Kairo/Sanaa Selten hat ein einzelner Selbstmordattentäter mit einer Sprengstoffweste so viel Unheil angerichtet: Fast hundert Soldaten kamen in Jemens Hauptstadt Sanaa um, als ein Mann in Militäruniform sich in ihrer Mitte in die Luft jagte, 300 weitere wurden verletzt. „Überall lagen Körperteile herum – Arme, Beine und Köpfe“, beschreibt Ahmad Sobhi, einer der Soldaten, die Szene.

Die Truppen studierten gerade eine Parade für den Tag der Einheit ein, der an die Wiedervereinigung von Nord- und Südjemen 1990 erinnert. Der anwesende Verteidigungsminister sowie der Stabschef blieben unverletzt.

Eine al-Qaida-nahe Gruppe zeichnete für den Anschlag verantwortlich. Es war die blutige Antwort auf eine Offensive der Armee, die vor zehn Tagen im Süden begann. Durch die Militäraktion, an der angeblich bis zu 25.000 Soldaten beteiligt sind, sollen Gebiete des „Emirats von Abyan“,  das von al-Qaida-Kämpfern kontrolliert wird, wieder unter die Souveränität der Regierung gebracht werden. Laut der Armee kamen bei der Offensive schwere Artillerie, Luftwaffe und selbst die Marine zum Einsatz, auch saudische Kampfjets sollen beteiligt sein. Die Offensive soll auf einen Plan zurückgehen, den die Armee mit US-Militärexperten ausgearbeitet hat.

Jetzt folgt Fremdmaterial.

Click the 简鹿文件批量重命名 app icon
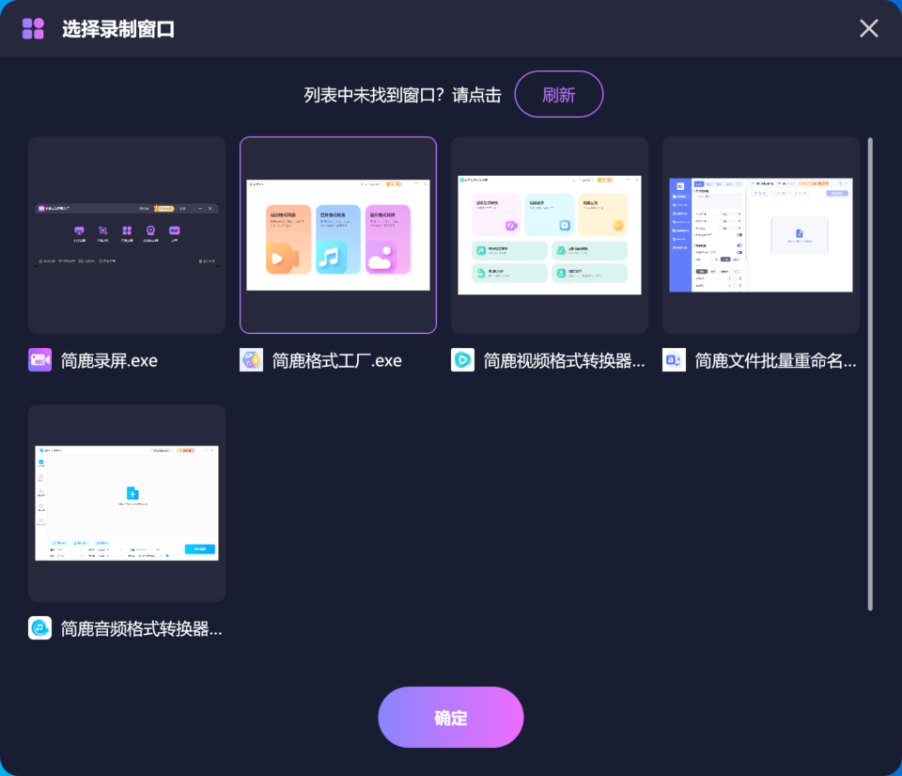coord(674,359)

Der neue Präsident Abed Rabbo Mansour Hadi, der im Februar nach einem mehr als ein Jahr dauernden Aufstand das Amt von Ali Abdallah Saleh übernommen hat, kämpft derzeit an zwei Fronten: Er muss die Gebiete zurückerobern, die im Chaos des Arabischen Frühlings von al-Qaida-Kämpfern unter ihre Kontrolle gebracht wurden.

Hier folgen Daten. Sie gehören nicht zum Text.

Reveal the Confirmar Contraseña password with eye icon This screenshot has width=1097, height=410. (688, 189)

Al-Qaida hat das Machtvakuum in Sanaa genutzt, um ihren Einfluss auszubauen. Hadi hat gleich nach seiner Amtsübernahme den Krieg gegen die Terroristen als nationale Aufgabe bezeichnet. Gleichzeitig muss er die Armee, die er für letztere Aufgabe benötigt, immer noch von den Vertretern des alten Regimes säubern.

US-Berater ziehen die Fäden

Und im Hintergrund ziehen US-Militärberater die Fäden. Das wurde auch deutlich bei einem anderen Anschlag am Sonntag, als drei US-Militärberater in der Hafenstadt Hodeida von militanten Islamisten angegriffen wurden. Einer der US-Militärs wurde verletzt, auch hinter diesem Angriff steckte eine al-Qaida-nahe Gruppe.

Vor der neuesten Militäroffensive waren Verhandlungen zwischen der Regierung und den Militanten gescheitert. „Wir hatten zwei Bedingungen: den Rückzug der Armee und die Einführung der Scharia in Abyan. Letzteres wurde verweigert“,  erzählt Jalal Baleedi al-Murqashi, einer der lokalen al-Qaida-Kommandeure in einem Interview mit der jemenitischen Presse. Zwischen dem Sturz Salehs und der Amtsübernahme Hadis habe die Devise gegolten: „Sie haben uns nicht angegriffen und wir haben sie nicht bekämpft“. Diese Zeit ist nun definitiv vorbei.